Following the launch of Chinese AI app DeepSeek, Professor Murray shares his thoughts about the recent advancement of AI and how it could impact people and businesses across the world. 

“I get asked the question a lot whether I think these AI models are going to replace jobs.

“Humanity has always innovated; we are always developing. The whole nature of innovation is looking at how we do things quicker, smarter, cheaper, more effectively and ultimately that will replace jobs.

“A great example of this was when the personal computer started to arrive in the 70s. People said it’s going to put people out of work, and it absolutely did.

“But what we also saw was it created far more jobs than it ever replaced; new jobs that didn’t exist before the computer that outweighed the number of jobs it took.

“AI is a similar thing – it’s going to replace jobs but also create new opportunities that we have never thought of – jobs that we don’t yet know exist.

“We can already see this in how people are using AI to innovate.
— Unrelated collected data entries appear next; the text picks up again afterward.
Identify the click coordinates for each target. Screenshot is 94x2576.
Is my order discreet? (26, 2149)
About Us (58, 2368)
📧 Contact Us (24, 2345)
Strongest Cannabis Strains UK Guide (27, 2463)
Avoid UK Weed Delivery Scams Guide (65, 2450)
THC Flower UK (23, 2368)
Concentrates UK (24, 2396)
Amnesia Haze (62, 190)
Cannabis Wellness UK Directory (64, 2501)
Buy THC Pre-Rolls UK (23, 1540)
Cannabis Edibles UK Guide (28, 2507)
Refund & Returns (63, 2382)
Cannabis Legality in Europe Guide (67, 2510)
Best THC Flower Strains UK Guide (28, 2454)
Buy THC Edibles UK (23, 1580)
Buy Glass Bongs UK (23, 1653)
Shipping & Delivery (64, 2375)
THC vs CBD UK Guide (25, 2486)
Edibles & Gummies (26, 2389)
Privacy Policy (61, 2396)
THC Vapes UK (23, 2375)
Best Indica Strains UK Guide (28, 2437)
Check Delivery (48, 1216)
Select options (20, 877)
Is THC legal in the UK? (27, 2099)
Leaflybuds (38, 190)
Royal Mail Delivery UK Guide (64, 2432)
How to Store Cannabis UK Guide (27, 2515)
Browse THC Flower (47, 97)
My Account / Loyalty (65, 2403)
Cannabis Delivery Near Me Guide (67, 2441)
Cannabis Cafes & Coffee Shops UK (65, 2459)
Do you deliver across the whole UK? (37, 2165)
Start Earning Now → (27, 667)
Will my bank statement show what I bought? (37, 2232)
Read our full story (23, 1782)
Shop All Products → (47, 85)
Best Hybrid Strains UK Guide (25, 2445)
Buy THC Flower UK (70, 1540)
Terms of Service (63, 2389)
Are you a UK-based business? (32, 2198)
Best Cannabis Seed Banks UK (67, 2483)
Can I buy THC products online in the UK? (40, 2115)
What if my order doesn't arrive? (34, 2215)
For example, consider someone who might not have the artistic skills to get into the field of graphic design but have a creative flare.

“These individuals have found a new way of using generative AI to augment their skills and skillsets to help them create new entrepreneurial businesses to generate new marketing materials. 

“AI will help push us forward in our development as a society and as a people, no doubt about it.

“This innovation recently accelerated after DeepSeek found a way of developing a new algorithm that needs less processing power and less powerful graphics cards that are needed to run AI models.

“But now people are saying, if you can deliver such a model on low end graphics cards, what can you deliver with this model on high-end ones. That’s making people quite excited about the potential of this.

“If you go back two or three years ago, organisations and businesses had access to chatbots then, but these were very basic and simplistic, it was easy to tell they were AI.

“When OpenAI launched ChatGPT, that saw a massive shift on how real the conversations between you and the chatbot felt.

“But then people started to find issues with it. We found that it made up, or ‘hallucinated’ information, so it wasn’t as reliable as people first thought. AI models lacked critical analysis and couldn’t rationalise information.

“DeepSeek might be able to do that and that’s where the next advances might be. But because it’s so new and no one has tested it, that’s still open to debate.

“Whether it’s a Sputnik event, I’m not sure, but it’s definitely another steep step in the development of technology.”